Consensus estimates for Visa’s future EPS have been humbled as a result of the short-term headwinds. However, analysts still expect rapid growth over the next five years, with annualized EPS growth estimates of around 20%, over the next five years. In my view, such optimism in EPS growth is largely due to the shift towards CNP transactions, coupled with the company’s existing organic growth and considerable stock buybacks.
In any case, let’s be more prudent with our future projections instead, in order to retain a wider margin of error. Assuming a more modest EPS CAGR (compound annual growth rate) of 15%, and a reasonable DPS CAGR of 20%, we get the following medium-term figures.
Now, to check whether Visa’s current pricey valuation still allows for a juicy investment case, let’s model the expected investor returns based on these estimates and different potential valuation multiples (assumes Visa’s share price of $202).
As the table suggests, assuming dividends are reinvested, even if Visa’s valuation significantly contracts towards a more reasonable P/E ratio of, say 30, investors would still enjoy nearly double-digit annualized returns. Should shares retain their current multiple, investors could be looking at exceptional returns, in line with our EPS growth estimates.
Next, to assess if shares of Visa are fairly valued, we will use the discounted cash flow model (DCF), using Visa’s free cash flow generation.
The company benefits both from a low cost of equity (due to ultra-low rates) and low cost of debt, due to its financial health, which allows the company to borrow on the cheap.
Assuming an initial free cash flow generation of $11B (Q3 FY2020 YTD of $7.7B), and a prudent growth rate of around 8% annually, medium-term FCF generation should look like the following:
Plugging in the required numbers and discounting our cash flows, we come out with an estimated intrinsic value per share of around $231, which suggests that the stock is currently undervalued by around 15%, which in turn suggests a decent margin of safety for current investors.
Conclusion and risks
Visa has been a beloved stock amongst investors for years. The most common question I see from investors is not whether Visa is a good stock to own, but which is the right price to add more shares or initiate a position. Buying at the right price is one of the most important factors that will determine a stock’s long-term return potential, and no matter how much of a quality stock Visa is, the same reasoning applies.
The slump in transactions in the early months of COVID-19 has not only rapidly recovered, but CNP transactions have actually boosted Visa’s processes. Combined with the potential to charge higher fees due to the boost in e-commerce sales, Visa’s future prospects continue to present an exciting investment case.

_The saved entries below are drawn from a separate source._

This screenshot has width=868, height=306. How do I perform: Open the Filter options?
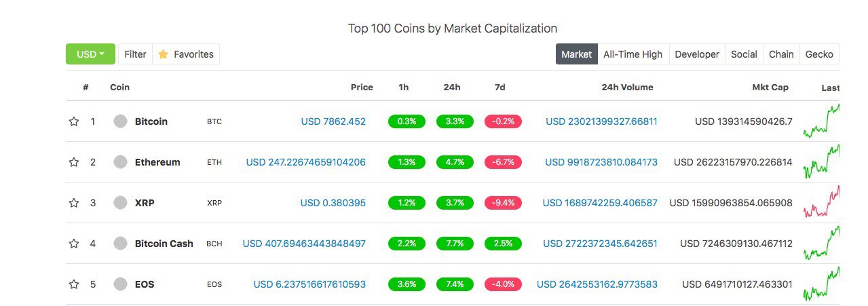point(135,54)
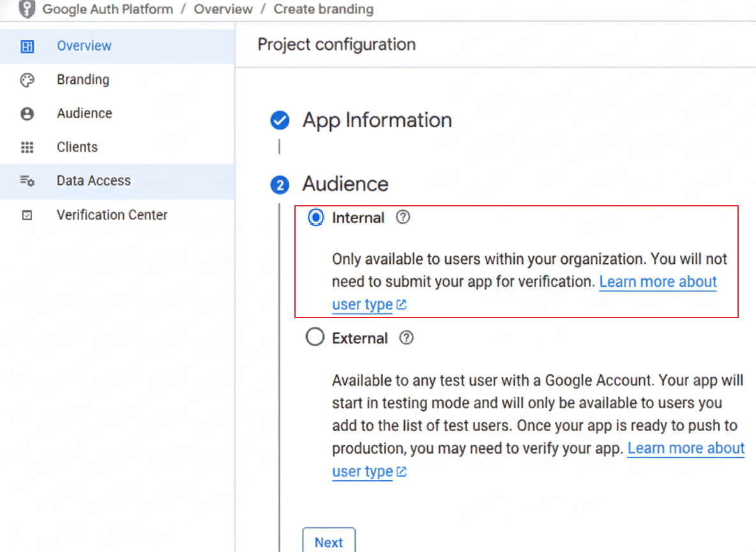Click the Data Access settings-list icon
The height and width of the screenshot is (552, 756).
(x=27, y=181)
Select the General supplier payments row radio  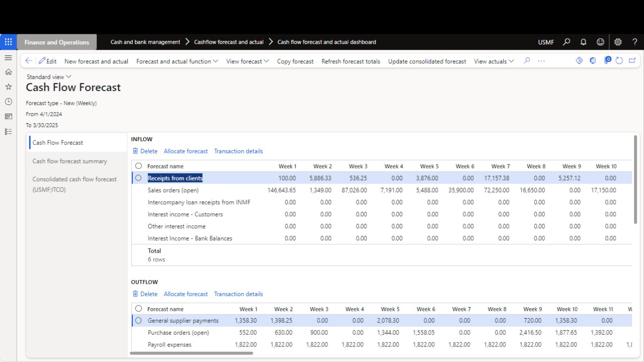tap(138, 321)
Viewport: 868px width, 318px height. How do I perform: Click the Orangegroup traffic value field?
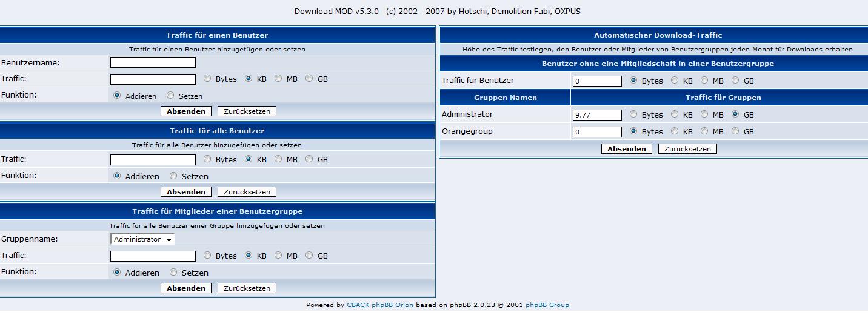coord(597,132)
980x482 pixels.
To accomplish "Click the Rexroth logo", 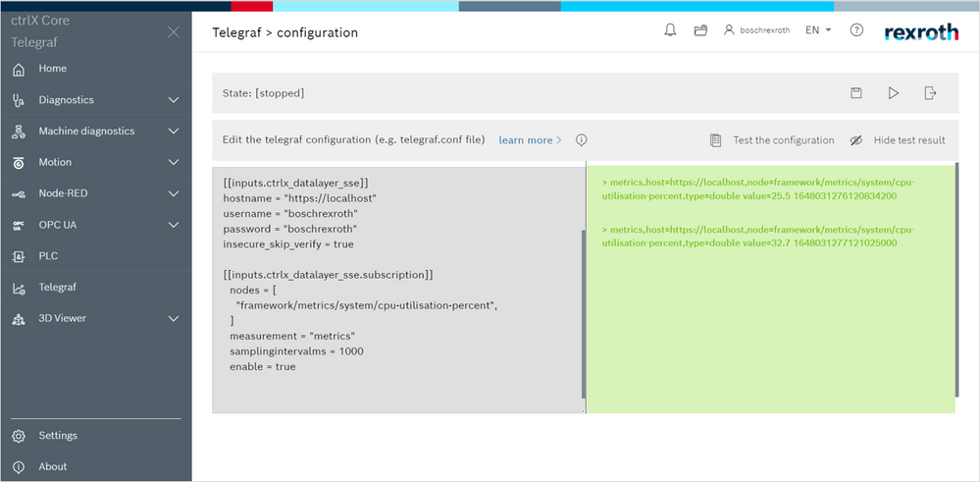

However, investors must be aware that risks remain, in spite of Visa’s duopolistic operations. Processing transactions is largely almost exclusively subject to consumer spending. So far, excess liquidity by the Fed has kept the economy afloat, maintaining robust levels of retail and online sales. However, the long-term effect of COVID-19 in consumers’ purchasing power may have yet to appear, while the Fed’s money-printing policy may not be sustainable in the scenario of another potential COVID-19 wave. Finally, analyst estimates partially assume that travel restrictions will eventually ease, which is also an uncertain factor, as the rate of new cases remains quite strong across the globe.
Overall, using prudent growth estimates, in my view, Visa offers an attractive return potential moving forward, despite its pricey valuation multiple. While shares may not look as charming as during March’s selloff, I believe the stock remains a strong buy around the $200 mark.
Disclosure: I am/we are long V, MA. I wrote this article myself, and it expresses my own opinions. I am not receiving compensation for it (other than from Seeking Alpha). I have no business relationship with any company whose stock is mentioned in this article.